How much power does my ZX, ZXti, XS, or M series amp put out at two ohms bridged?

All three are designed to make the most continuous power at 4 ohms bridged or 2 ohms stereo. They will make slightly less CONTINUOUS power at 2 ohm bridged loads, but PEAK power increases at 2 ohms bridged. The lowest impedance you should ever run on a ZX, XS, or M series amp is 2 ohms bridged or 1 ohm stereo. Phoenix Gold knows that people will connect these loads to the amp so they build them to take it. It's important for each design to continue playing even when abused.

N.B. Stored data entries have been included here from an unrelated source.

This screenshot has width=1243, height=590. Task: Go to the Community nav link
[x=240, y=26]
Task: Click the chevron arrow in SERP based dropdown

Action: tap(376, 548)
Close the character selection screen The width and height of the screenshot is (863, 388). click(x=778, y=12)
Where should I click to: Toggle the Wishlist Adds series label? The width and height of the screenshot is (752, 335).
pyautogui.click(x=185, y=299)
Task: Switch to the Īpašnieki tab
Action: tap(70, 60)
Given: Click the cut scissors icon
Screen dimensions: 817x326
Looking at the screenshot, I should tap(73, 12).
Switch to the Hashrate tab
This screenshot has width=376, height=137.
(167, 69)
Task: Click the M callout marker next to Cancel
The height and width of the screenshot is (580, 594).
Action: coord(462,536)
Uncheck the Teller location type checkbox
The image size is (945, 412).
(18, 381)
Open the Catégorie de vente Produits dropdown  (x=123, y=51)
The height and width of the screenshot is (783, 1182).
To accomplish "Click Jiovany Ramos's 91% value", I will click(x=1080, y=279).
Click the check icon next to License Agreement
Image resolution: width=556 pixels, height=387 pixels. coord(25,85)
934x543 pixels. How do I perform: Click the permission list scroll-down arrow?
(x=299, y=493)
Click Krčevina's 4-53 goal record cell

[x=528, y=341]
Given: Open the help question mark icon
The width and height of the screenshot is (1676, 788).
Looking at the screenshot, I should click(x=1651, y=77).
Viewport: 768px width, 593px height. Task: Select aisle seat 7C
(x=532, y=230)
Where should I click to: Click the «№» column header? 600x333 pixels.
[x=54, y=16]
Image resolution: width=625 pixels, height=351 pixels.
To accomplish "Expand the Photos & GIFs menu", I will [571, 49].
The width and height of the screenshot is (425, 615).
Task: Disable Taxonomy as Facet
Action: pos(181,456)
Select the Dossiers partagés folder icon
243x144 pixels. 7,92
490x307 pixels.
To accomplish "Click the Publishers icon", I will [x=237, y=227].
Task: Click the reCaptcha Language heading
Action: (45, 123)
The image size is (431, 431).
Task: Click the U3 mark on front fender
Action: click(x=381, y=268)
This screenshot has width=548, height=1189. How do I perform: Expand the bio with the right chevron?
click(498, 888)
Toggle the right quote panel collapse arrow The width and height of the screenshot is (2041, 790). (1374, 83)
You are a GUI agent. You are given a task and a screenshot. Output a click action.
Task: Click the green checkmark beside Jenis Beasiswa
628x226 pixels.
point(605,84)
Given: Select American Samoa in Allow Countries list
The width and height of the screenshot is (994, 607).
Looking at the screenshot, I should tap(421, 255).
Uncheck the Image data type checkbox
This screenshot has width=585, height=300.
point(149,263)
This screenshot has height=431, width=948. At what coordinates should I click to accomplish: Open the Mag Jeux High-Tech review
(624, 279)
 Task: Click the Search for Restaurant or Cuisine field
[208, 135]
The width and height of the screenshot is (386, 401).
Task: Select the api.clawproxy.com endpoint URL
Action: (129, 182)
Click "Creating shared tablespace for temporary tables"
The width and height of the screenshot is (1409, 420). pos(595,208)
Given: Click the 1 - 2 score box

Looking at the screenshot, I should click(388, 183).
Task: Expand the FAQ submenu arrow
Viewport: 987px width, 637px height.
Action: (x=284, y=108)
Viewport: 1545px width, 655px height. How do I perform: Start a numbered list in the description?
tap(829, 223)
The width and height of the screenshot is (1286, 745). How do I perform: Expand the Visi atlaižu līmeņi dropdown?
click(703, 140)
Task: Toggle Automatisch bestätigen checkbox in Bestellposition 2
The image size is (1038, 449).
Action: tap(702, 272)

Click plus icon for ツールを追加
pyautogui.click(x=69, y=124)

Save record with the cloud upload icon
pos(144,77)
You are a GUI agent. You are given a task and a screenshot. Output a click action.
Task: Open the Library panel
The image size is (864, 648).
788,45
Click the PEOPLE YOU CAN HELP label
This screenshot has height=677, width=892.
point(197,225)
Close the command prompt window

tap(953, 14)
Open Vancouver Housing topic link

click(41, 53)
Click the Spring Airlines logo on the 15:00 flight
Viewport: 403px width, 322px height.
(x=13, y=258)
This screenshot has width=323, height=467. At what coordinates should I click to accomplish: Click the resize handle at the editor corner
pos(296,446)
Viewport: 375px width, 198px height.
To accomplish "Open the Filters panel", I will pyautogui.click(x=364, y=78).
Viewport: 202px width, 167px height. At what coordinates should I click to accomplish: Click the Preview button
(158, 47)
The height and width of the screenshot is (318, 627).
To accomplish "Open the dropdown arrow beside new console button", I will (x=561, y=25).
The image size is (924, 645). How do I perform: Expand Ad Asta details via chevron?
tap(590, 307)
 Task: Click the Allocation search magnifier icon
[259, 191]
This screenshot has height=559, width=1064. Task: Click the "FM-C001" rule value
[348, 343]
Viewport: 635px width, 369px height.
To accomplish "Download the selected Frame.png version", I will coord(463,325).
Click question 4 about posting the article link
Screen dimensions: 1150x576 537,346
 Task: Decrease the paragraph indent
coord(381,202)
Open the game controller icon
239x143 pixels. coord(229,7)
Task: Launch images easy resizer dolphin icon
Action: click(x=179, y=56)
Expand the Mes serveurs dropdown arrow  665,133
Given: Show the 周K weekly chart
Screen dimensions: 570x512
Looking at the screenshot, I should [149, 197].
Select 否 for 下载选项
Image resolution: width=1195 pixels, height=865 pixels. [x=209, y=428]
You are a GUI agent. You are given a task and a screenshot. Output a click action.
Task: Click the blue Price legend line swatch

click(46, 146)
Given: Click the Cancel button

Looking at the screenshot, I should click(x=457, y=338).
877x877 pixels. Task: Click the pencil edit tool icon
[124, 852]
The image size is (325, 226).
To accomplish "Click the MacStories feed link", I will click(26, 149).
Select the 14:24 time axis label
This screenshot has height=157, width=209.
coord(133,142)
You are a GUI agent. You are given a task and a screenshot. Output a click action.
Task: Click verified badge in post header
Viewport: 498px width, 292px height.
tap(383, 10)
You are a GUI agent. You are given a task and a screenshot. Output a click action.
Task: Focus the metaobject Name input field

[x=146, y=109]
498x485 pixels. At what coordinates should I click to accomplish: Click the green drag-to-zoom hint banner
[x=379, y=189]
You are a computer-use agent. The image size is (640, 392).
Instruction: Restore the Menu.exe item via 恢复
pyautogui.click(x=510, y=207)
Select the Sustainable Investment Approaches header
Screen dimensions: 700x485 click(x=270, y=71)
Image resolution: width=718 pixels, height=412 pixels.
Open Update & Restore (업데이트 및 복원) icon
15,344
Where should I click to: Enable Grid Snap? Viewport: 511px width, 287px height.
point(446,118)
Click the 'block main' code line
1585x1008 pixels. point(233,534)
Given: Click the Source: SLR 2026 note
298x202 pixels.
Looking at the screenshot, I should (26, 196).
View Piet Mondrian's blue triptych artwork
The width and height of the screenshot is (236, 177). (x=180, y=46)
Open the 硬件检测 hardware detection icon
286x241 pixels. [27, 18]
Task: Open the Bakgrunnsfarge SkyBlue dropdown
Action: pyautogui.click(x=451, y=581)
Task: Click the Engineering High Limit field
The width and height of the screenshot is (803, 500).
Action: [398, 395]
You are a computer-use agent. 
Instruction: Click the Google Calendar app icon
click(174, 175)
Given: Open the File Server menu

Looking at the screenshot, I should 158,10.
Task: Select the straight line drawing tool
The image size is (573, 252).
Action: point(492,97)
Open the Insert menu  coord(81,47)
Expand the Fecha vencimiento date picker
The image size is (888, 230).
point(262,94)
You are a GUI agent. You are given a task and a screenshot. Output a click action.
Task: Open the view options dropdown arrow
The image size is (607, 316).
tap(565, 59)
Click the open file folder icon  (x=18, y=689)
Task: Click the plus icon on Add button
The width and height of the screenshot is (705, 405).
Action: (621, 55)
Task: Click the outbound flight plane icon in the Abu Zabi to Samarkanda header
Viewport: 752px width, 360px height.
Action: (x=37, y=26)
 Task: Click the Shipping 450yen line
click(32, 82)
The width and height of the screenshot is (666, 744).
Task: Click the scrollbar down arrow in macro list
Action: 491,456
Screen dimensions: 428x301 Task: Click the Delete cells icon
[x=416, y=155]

However, there are limits to how much power each design is allowed to make. The design must be able to dissipate the heat generated by the power it produces. If you can't get rid of the heat, the amp will destroy itself or if properly designed, thermal off before anything breaks. So the M, ZX, and XS series amps all have circuitry that limits the power output (and heat stress) for any musical signal longer than about 50 milliseconds. Now it's important to understand that musical peaks are much shorter than 50 milliseconds. So that means you do get more power when bridged into 2 ohms than you do at 4 ohms bridged FOR MUSICAL PEAKS (more headroom). So with M, ZX, or XS series amps with low impedance loads, put a couple of cooling fans in your install to move some air through the heatsink and it should be just fine

Also, lowering the impedance will cause the amplifier to demand more current. This often leads to a drop in voltage from your car's electrical system. The drop in voltage puts stress on the power supply of any amp. That's why thick power/ground wire and an appropriate size capacitor are a must for high power applications to keep voltage from fluctuating.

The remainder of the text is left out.